Research

Ecuador Unframed, Dynamic Art and Radical Democracy in a Guayasamin’s Mural

Faculty Research Grant
Grant Year
2013-2014

This project intents to bridge cultural theory, mathematical analysis, media visualization, and computing programming with the mural Ecuador, a mayor art work by Oswaldo Guayasamín one of the most prominent Latin American artists of the twentieth century. We intend to produce a dynamic, critical, and interactive exhibit (a computer generated remapping of the mural) that unravels the piece’s potential, and visually materializes a novel critique of this cultural artifact.

Through this project, we want to intervene a canonical work in order to release its political potency, currently locked by the fact that the mural is framed, although it was conceived as a movable piece.

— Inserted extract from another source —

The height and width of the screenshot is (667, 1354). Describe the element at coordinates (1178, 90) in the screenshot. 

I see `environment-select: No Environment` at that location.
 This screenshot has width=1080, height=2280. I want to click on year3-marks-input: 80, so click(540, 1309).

Furthermore, we want to reconnect the mural with its current political and cultural debates related to the plurinational possibilities of the Ecuadorian Nation(s)-State and the symbolic claim of Guayasamín’s art by indigenous peoples. The mural materializes the necessity to rethink constitutional “framing” not as solution of antagonisms (and thus the cancelation of politics) but as the opposite: the endorsement and enabling of conflict.

"Ecuador Unframed" is organized around the production of academic scholarship and an art exhibit with the collaboration of Laura Fernández, Santiago Quintero, and Paola Uparella (graduate student research assistants); Andrei Jorza (Assistant Professor of Mathematics, consultant); Tatiana Botero (Associate Professional Specialist), in conjunction with Notre Dame Center for Arts & Culture (Faculty Fellow Gilberto Cárdenas, Professor of Sociology).

Tatiana Botero, Elena Mangione-Lora, Rachel Rivers Parroquín and Andrea Topash-Ríos (Associate Professional Specialists) are coordinating a national tour of the exhibit and a series of pedagogical activities. The installation will be featured at the Notre Dame Center for Arts & Culture (September–October 2014), Vanderbilt University (November 2014 –January 2015), Western Kentucky University (February 2015), Assumption College (February–March 2015), and the Universität Zürich and Université de Genève, Switzerland (Fall 2015).